Excerpted passage below:
Although defined by tics, Tourette syndrome (TS) is a complex neuropsychiatric disorder commonly featuring symptoms of obsessive-compulsive disorder (OCD), attention deficit hyperactivity disorder (ADHD), and a variety of associated mood and behavioral disturbances. Multifaceted in its expression, TS has been conceptualized fundamentally as a disorder of inhibition. Thus, simple and complex motor and vocal tics may result from disordered inhibition of unwanted motor patterns. Associated failures of behavioral and affective inhibition frequently manifest as behavioral impulsivity, including nonobscene complex socially inappropriate behaviors, ADHD, explosive emotional outbursts or rage reactions, aggression, self-injurious behaviors, and conduct disorder.

 

Abstract

INTRODUCTION

Previous studies have suggested that substance use disorder (SUD) may be over-represented in patients with Tourette syndrome (TS). Nevertheless, this association has received relatively little attention, despite the presence in both conditions of psychic urges or cravings and the prominence in TS of symptoms commonly associated with addiction, including mood and impulse-control dysregulation. The profile of SUD in TS is of both theoretical and practical interest, in view of the differential impact of certain common drugs of abuse on tics and other TS-related symptomatology.

OBJECTIVES

To assess the frequency, pattern, and comorbidities of SUD in a clinic population of adult TS subjects.

METHODS

Clinical records of adult TS patients followed at a University neurology clinic, which included formal ratings of tic and OCD severity, as well as information from a modified version of the Centre for Addiction and Mental Health Concurrent Disorders Screener (CAMH-CDS), were reviewed retrospectively. Patients with and without a history of SUD were compared with respect to severity of tics and comorbid psychiatric disorders.
End of Excerpted passage.
» **Work task 1**: From the Tourette syndrome passage above, copy word for word the part that opens with the words containing "Previous studies have" and closes with "adult TS subjects.".
» **Work task 2**: Write what comes next in the Tourette syndrome passage above, starting right after its final sentence.
Data supplied below:
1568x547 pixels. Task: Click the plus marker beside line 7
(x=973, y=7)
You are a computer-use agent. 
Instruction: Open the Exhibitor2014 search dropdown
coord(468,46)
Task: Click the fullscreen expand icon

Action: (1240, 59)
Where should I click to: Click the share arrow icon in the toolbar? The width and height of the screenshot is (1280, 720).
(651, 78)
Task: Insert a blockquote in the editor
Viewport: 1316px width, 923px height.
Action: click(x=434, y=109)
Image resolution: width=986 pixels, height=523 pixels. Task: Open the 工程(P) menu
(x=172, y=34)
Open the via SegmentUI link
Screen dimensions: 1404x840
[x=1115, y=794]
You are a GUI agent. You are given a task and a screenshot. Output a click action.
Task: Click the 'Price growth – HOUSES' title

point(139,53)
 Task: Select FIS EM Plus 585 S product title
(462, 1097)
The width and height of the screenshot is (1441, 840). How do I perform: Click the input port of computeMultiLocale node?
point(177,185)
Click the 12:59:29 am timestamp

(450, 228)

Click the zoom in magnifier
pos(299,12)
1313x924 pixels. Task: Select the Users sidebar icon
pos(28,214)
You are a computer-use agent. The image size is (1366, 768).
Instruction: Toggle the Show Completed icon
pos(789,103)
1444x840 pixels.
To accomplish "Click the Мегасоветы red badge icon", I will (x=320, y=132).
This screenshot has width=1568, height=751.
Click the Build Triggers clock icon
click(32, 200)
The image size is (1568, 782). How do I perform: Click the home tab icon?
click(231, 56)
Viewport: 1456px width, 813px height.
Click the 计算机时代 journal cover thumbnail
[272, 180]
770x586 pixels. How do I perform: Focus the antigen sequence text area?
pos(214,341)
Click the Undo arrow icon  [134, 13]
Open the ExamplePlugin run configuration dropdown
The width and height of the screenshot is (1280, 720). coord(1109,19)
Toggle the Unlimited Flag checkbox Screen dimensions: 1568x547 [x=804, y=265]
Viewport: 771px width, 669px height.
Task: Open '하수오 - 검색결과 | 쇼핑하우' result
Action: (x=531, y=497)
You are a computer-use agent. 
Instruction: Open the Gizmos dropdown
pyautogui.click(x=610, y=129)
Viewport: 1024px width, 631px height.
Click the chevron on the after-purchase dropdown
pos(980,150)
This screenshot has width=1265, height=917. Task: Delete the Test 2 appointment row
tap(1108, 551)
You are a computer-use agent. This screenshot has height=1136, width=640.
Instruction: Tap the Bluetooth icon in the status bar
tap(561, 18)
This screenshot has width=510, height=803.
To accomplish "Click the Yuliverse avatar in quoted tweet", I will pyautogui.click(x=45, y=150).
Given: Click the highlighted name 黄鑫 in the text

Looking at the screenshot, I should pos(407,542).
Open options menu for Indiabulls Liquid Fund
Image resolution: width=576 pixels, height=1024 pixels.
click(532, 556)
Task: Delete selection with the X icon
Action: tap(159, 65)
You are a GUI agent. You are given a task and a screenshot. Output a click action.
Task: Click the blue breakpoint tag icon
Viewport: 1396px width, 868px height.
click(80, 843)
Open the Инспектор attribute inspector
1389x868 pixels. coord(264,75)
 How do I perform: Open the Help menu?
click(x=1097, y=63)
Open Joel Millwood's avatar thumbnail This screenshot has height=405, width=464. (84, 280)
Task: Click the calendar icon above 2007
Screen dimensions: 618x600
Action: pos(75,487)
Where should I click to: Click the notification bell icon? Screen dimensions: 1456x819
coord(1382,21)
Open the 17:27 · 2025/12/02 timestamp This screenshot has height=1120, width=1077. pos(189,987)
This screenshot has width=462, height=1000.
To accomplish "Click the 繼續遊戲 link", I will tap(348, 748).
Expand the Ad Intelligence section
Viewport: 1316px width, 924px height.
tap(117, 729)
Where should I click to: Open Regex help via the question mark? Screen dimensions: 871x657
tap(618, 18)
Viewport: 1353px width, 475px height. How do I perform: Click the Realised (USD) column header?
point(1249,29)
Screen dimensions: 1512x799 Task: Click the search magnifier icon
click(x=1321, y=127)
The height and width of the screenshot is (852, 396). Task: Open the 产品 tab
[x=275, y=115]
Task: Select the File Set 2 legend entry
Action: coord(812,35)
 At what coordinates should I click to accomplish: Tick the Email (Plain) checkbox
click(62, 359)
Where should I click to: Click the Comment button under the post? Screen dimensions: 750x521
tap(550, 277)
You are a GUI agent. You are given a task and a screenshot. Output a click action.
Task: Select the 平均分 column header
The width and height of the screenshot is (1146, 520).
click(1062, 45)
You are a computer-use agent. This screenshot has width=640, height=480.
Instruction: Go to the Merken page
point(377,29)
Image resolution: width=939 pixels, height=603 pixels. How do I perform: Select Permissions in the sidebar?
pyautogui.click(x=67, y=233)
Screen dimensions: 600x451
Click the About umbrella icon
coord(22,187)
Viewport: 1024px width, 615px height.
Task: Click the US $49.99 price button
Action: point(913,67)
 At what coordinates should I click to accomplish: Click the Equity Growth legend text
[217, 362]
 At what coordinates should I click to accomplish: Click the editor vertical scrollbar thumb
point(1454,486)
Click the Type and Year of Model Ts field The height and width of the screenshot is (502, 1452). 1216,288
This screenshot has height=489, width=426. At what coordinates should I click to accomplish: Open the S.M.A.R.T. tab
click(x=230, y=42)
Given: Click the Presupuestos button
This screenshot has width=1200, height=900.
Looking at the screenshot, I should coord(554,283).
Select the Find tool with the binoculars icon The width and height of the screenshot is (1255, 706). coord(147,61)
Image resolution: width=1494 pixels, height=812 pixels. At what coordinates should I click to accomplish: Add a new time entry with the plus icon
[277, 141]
End of Data supplied.
» **Result 1**:
Previous studies have suggested that substance use disorder (SUD) may be over-represented in patients with Tourette syndrome (TS). Nevertheless, this association has received relatively little attention, despite the presence in both conditions of psychic urges or cravings and the prominence in TS of symptoms commonly associated with addiction, including mood and impulse-control dysregulation. The profile of SUD in TS is of both theoretical and practical interest, in view of the differential impact of certain common drugs of abuse on tics and other TS-related symptomatology.

OBJECTIVES

To assess the frequency, pattern, and comorbidities of SUD in a clinic population of adult TS subjects.

» **Result 2**:
RESULTS

Fifteen of the 66 TS patients (23%) had a history of SUD. Abused substances included not only those which might alleviate tics, such as cannabis and benzodiazepines, but also cocaine, with its strong tic-aggravating potential. Mood and impulse dysregulation in the form of panic disorder and rage attacks predicted SUD. Obsessive-compulsive disorder was not associated with SUD, consistent with the conceptual separation of both substance and behavioral addictions from obsessive-compulsive spectrum disorders.

CONCLUSIONS

SUD, primarily involving non-alcoholic substances, may be twice as common in symptomatic TS adults as in the general population, may be predicted by mood and impulse dysregulation and, in specific instances, may either drive or be driven by tics. These findings are considered in the context of dysfunction involving frontal-subcortical circuits and their modulating neurotransmitter systems, a pathobiology common to TS, SUD and linked psychiatric disorders. Management implications for TS patients at potential risk for SUD are discussed.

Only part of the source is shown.